Il deserto del Sahara è considerato il pretendente più adatto per morfologia geografica e vastità (9.200.000 chilometri quadrati), in grado di soddisfare più di 7.000 volte la domanda europea; le prime realizzazioni della Fondazione Desertec sono state conseguite in Marocco, Tunisia e Algeria.

L’altra faccia della medaglia

Purtroppo questi ambiziosi progetti, durante la fase di espansione, hanno poi subito un fermo per ragioni oggettive che ne hanno ostacolato il decollo definitivo. Sebbene a prima vista rappresentino la soluzione per eccellenza al totale fabbisogno energetico, ci sono perplessità di varia natura riguardo agli accorgimenti finalizzati alla neutralità climatica. Vediamo perché.

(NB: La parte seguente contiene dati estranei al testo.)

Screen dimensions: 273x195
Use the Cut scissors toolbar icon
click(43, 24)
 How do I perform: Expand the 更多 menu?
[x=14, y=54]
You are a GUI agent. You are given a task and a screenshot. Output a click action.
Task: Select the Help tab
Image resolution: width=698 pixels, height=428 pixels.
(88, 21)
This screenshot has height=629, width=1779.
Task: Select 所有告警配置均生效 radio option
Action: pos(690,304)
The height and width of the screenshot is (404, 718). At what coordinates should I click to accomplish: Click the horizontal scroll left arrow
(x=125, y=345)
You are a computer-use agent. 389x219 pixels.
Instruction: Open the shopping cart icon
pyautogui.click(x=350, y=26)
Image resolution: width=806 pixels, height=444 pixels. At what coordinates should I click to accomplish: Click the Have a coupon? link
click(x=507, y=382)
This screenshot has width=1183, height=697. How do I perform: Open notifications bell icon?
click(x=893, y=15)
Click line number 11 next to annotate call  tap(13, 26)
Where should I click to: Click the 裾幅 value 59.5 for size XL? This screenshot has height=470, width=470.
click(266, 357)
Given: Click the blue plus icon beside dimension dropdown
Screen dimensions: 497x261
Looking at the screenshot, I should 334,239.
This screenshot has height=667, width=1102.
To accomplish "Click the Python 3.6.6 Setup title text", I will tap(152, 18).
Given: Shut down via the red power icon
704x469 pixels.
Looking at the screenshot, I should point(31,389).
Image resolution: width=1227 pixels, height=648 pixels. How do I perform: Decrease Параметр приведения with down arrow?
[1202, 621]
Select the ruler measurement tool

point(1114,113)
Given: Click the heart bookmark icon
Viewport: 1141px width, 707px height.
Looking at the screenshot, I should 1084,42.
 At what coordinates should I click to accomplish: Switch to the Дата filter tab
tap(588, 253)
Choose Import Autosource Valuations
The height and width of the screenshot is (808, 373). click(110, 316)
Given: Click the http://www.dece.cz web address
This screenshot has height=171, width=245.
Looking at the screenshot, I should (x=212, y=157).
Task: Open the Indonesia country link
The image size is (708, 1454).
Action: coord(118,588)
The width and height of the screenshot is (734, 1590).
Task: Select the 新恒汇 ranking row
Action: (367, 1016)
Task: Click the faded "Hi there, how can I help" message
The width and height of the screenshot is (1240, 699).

Temperature elevate, necessità di manutenzione continua, tecnologie costose sulla distribuzione di energia prodotta.

Le temperature molto elevate del deserto e la scarsità di precipitazioni (ben al di sotto dei 100 mm all’anno), aumentano la richiesta di acqua degli impianti necessaria per raffreddare le turbine e pulire i pannelli. Con l’ausilio di tecnologie come pannelli idroelettrici (che producono acqua) o sistemi di lavaggio e raffrescamento a secco come il dry cooling, l’investimento risulterebbe troppo costoso e meno funzionale. Un altro problema è legato alla distribuzione correlata al margine di perdite di linea nonché ai costi di cablaggio per la distribuzione a lunga distanza.

Fattori politici

Ci sono dubbi evidenti riguardo a una probabile subordinazione energetica dai paesi del Nord Africa: sarebbero indispensabili accordi siglati con Marocco e Algeria per una collaborazione fluida e politicamente paritaria: ad oggi affrontare il tema pacificamente risulterebbe arduo considerando le divergenze in atto da tempo oltre alle questioni di rivendicazione territoriale del Sahara Occidentale.

Fattori economici e sociali

Il rischio di attentati terroristici è molto sentito.  Intere centrali solari in grado di alimentare l’intera Europa e Africa diventerebbero obiettivi importanti per le organizzazioni terroristiche attive sul territorio. Si aggiunga la guerra dell’acqua. Con la percentuale destinata alla pulizia e al raffreddamento degli impianti, le popolazioni sarebbero severamente penalizzate sugli approvvigionamenti.

Alto impatto ambientale

Studi recenti hanno dimostrato che il cambiamento climatico potrebbe subire ulteriori contraccolpi. Poiché i pannelli solari assorbono il 15-20% della luce solare e riflettono il restante nell’atmosfera, estese di parchi solari nel deserto causerebbero un notevole aumento di temperatura sulle aree circostanti. L’assenza di fenomeni atmosferici periodici non aiuterebbe a dissipare il calore prodotto come avviene normalmente.

Aumento della temperatura globale. L’effetto albedo

I deserti hanno le stesse funzioni dei ghiacciai e delle regioni polari. Grazie all’ampia capacità di riflettere le radiazioni solari dovuta al colore chiaro della sabbia, contribuiscono a scongiurare il riscaldamento globale: più una superficie riflette e meno calore assorbe. (effetto albedo). Cosa accadrebbe se i pannelli ricoprissero il 20% della superficie del Sahara? Si avrebbe un aumento delle temperature locali di 1.5° e di 2.5° se la copertura fosse del 50% dell’area, portando a un incremento sulla temperatura globale di 0,16° e 0,39°. Il flusso di calore africano ha un impatto significativo sul clima oceanico, asiatico ed europeo. L’esito sarebbe una quantità di precipitazioni e fenomeni sempre più estremi alternati a intensi periodi di siccità.

Nonostante questa intuizione geniale e visionaria abbia colto quali grandi opportunità potrebbero offrire i deserti del pianeta, in primis potrebbero esserci dei fattori di rischio dominanti che non vanno sottovalutati per probabili effetti negativi sul clima tali da condizionare gli eventi atmosferici anche di aree notevolmente distanti tra loro.